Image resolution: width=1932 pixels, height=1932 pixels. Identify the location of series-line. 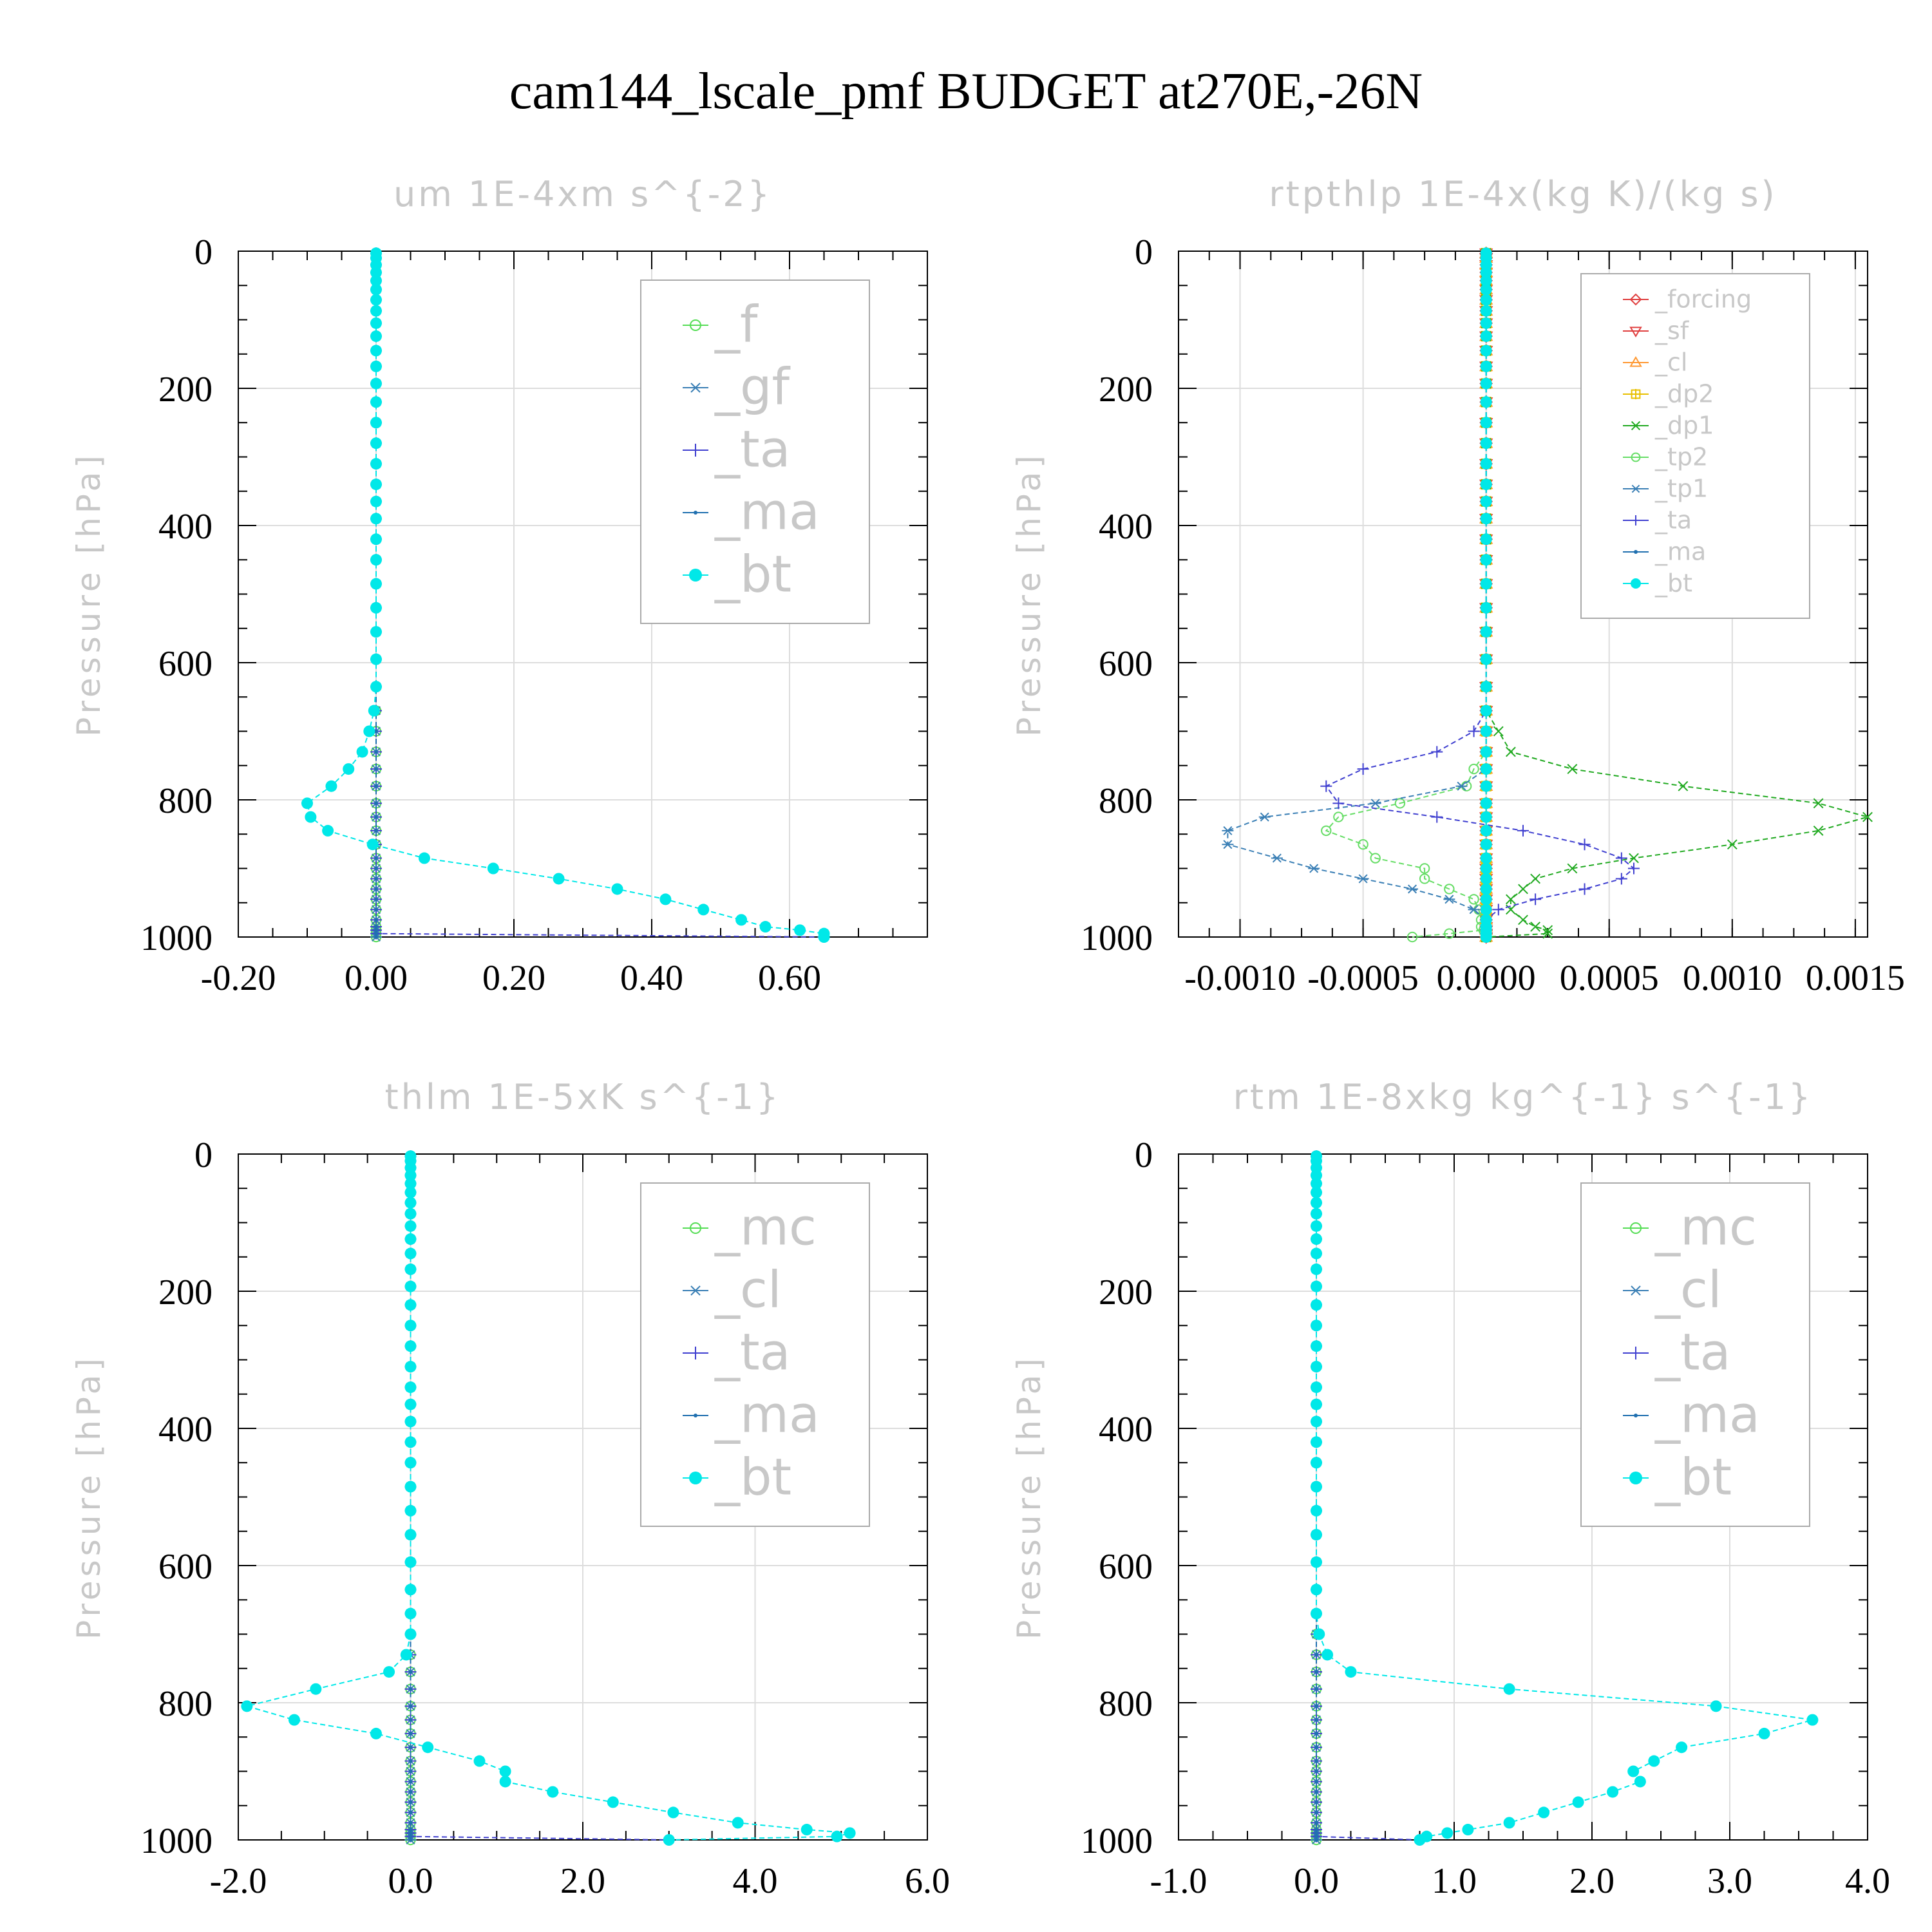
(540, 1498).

* * *

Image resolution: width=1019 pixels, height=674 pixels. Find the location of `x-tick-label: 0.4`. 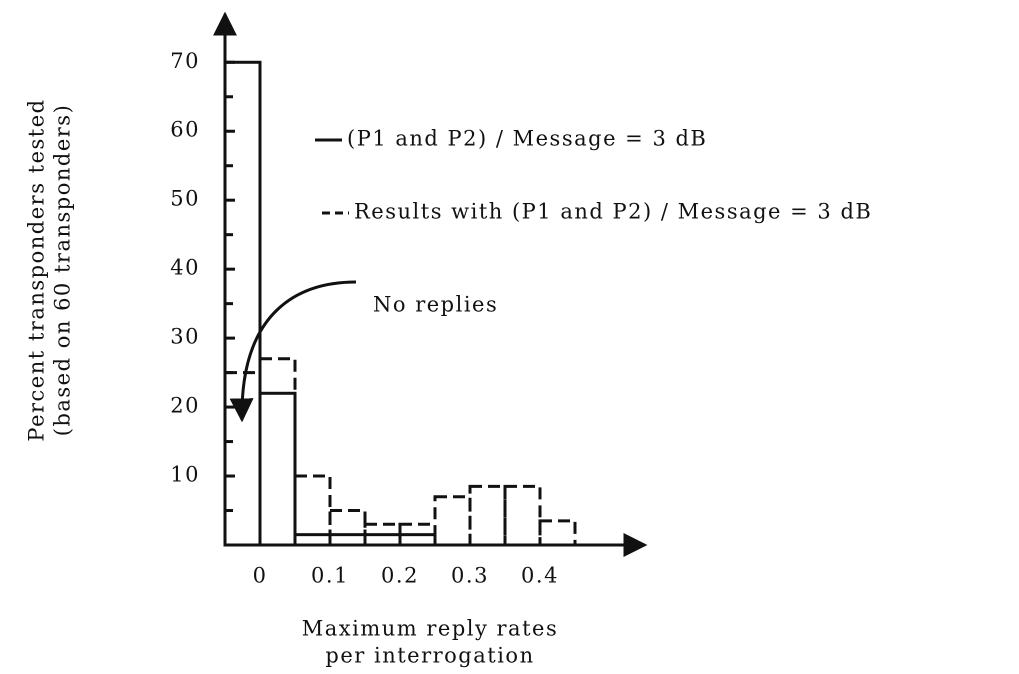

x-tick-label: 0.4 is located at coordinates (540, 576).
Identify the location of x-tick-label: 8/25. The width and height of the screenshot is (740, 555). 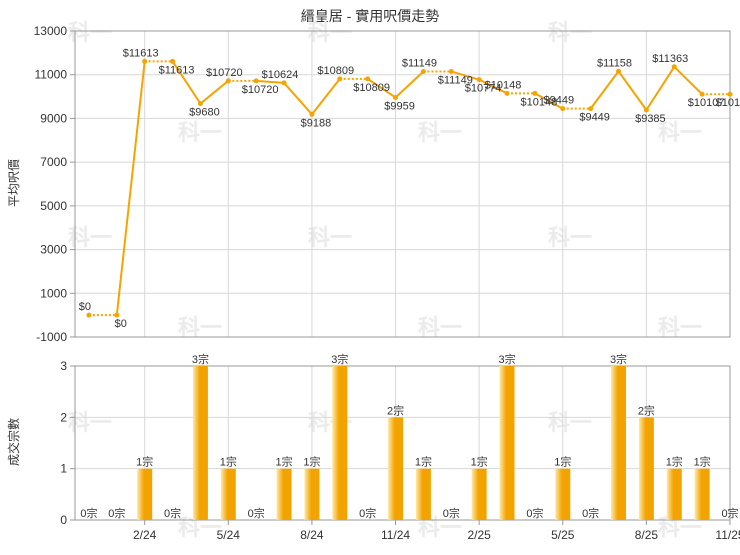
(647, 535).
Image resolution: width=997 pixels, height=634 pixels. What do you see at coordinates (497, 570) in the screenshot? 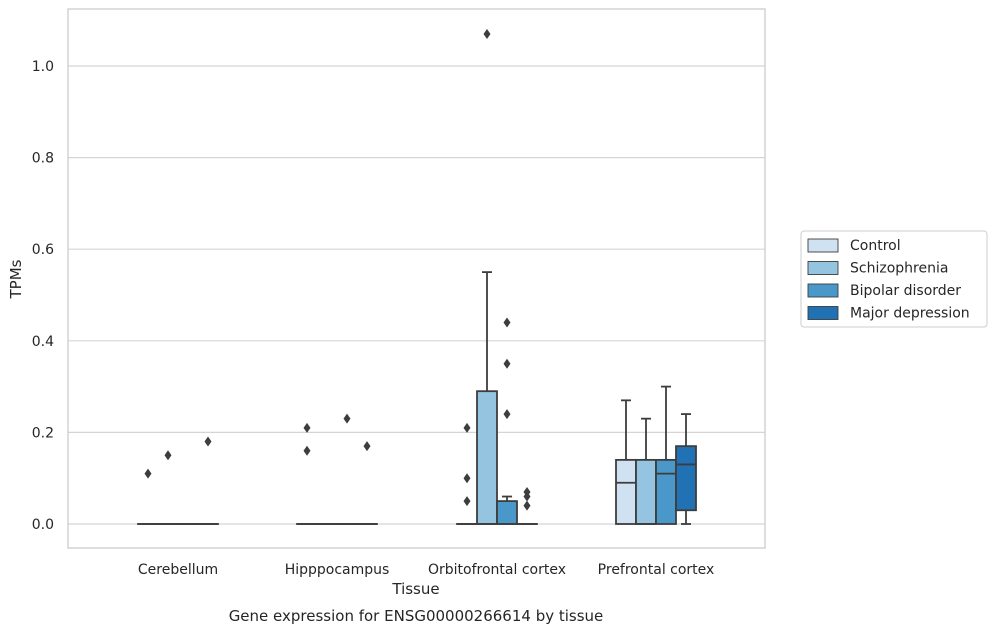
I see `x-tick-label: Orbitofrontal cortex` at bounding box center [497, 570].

...

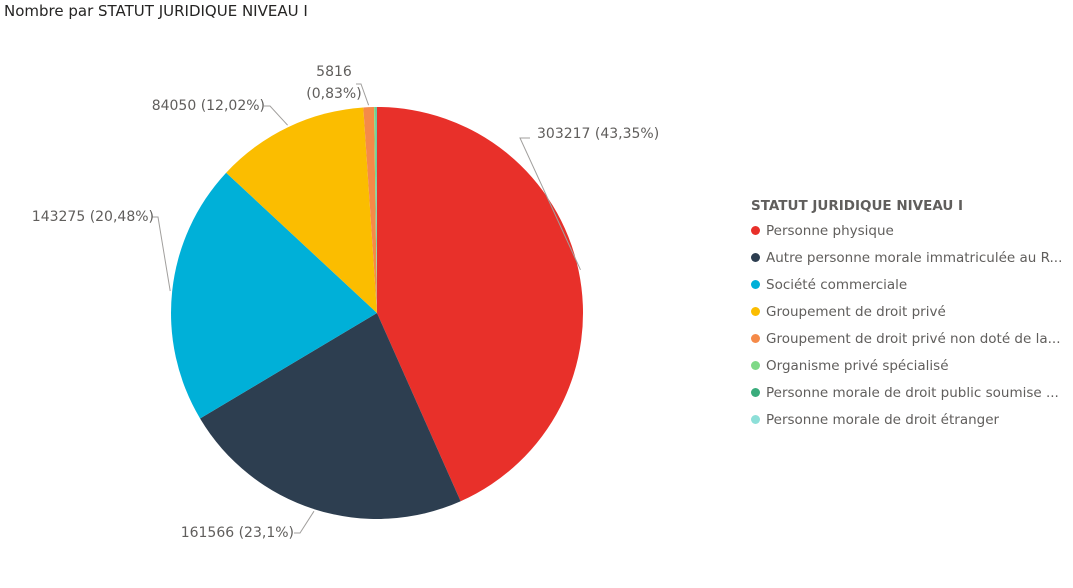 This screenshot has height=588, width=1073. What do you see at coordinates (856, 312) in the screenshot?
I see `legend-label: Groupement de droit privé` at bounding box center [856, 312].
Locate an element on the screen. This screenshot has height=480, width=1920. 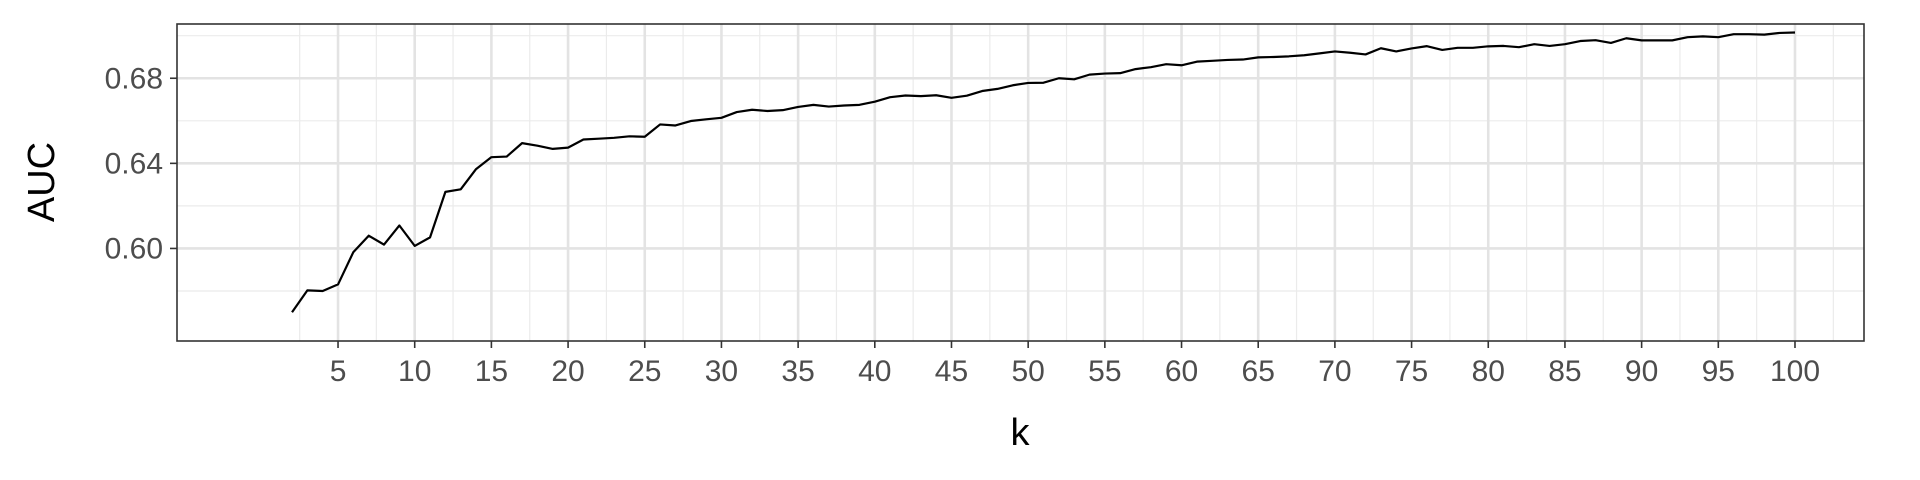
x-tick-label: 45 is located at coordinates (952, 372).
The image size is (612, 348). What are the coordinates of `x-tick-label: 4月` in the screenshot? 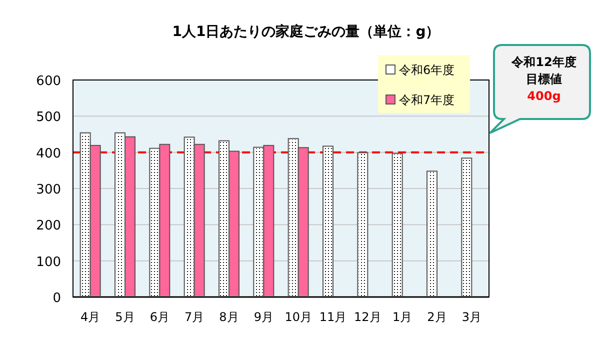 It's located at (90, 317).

*What this task involves:* Could you write out the rows starting with the line that contains "Image resolution: width=1932" and going on through the line that contains "(540, 1498).", leaving out the pictures?

*Result for this exercise:*
Image resolution: width=1932 pixels, height=1932 pixels. Identify the location of series-line. 
(540, 1498).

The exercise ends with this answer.